5. Welche Tipps würden Sie (anderen) Clinician Scientists und Forschenden geben?
Für die Konzeptionierung des Forschungsvorhabens kann ich die Beratungsangebote von FDPG und EVA4MII nur empfehlen. Das Beratungsteam hat bereits viel Erfahrung mit den Prozessen und Daten gesammelt und kann dabei helfen viele der Fehler zu vermeiden. So kann auf bereits vorhandenes Wissen zurückgegriffen werden und die Forschenden müssen nicht alles von Beginn an neu entwickeln.
Für die erfolgreiche Durchführung des Forschungsvorhabens ist es essentiell, ein multidisziplinäres Team zur Verfügung zu haben. Neben klinischer und methodischer Expertise ist besonders ein guter Austausch mit einem Datenintegrationszentrum (zum Beispiel dem lokalen DIZ am eigenen Standort, sofern vorhanden) hilfreich. Solange es keine umfassende und realitätsnahe Beispieldaten frei verfügbar sind, ist der beste Weg in der Skripterstellung immer wieder an den Daten des eigenen Standorts zu testen.
6. Was würden Sie sich für die Weiterentwicklung des FDPG wünschen, um Forschungsprojekte künftig noch stärker zu erleichtern?

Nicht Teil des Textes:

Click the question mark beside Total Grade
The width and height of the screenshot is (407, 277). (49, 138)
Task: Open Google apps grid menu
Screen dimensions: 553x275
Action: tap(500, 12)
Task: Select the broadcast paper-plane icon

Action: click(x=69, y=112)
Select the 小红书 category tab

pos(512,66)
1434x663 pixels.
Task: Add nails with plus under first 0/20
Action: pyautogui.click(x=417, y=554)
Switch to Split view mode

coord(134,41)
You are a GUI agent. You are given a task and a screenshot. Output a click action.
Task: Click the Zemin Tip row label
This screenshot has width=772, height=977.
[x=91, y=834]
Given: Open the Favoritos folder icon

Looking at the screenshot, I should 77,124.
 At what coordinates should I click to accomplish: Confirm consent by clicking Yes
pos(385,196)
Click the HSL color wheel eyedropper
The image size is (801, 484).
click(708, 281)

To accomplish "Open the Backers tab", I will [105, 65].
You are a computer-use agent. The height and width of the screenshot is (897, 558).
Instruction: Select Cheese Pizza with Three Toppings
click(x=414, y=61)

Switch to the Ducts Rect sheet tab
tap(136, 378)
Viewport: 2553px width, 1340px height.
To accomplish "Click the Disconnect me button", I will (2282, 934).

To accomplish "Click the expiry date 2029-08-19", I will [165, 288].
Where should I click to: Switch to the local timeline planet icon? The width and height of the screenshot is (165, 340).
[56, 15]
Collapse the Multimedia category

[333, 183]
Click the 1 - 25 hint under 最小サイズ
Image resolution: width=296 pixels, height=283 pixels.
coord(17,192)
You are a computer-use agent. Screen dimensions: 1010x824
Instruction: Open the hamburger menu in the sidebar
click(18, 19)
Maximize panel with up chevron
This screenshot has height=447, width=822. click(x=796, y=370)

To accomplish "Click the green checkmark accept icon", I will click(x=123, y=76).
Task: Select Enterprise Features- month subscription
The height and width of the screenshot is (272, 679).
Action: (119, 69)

Für die Entwicklung von Forschungsfragen wäre es sehr hilfreich, die Befüllungsgrade verschiedener Datenelemente bereits im Machbarkeitsportal sehen zu können (aktuell nur Fragezeichen). Damit kann zum einen eingeschätzt werden, wie verfügbar bestimmte Datenelemente sind um zu beurteilen ob sie für die Auswertung relevant sind. Zum anderen kann identifiziert werden welche Codesysteme Verwendung finden. Dadurch kann vermieden werden, dass relevante Daten durch die Auswahl des falschen Codes oder Codesystems nicht ausgeleitet werden.
Für die Auswertungsskripte (verteilte Analysen) wäre es sehr hilfreich auf Beispiele zurückgreifen zu können. Diesbezüglich gibt es durch die zunehmende Zahl der Datennutzungsprojekte bereits einige Fortschritte. Ein weiterer Aspekt in dieser Hinsicht sind Beispieldaten. Ein Server mit umfangreichen Beispieldaten (Einträge zu möglichst allen Codes und mit vielen Referenzen) würde es Forschenden erlauben, einen Großteil der Skripte selbst zu testen und viele Fehler vor dem Versand an ein DIZ auszubessern. Das reduziert gerade auf Seiten der DIZ den Arbeitsaufwand.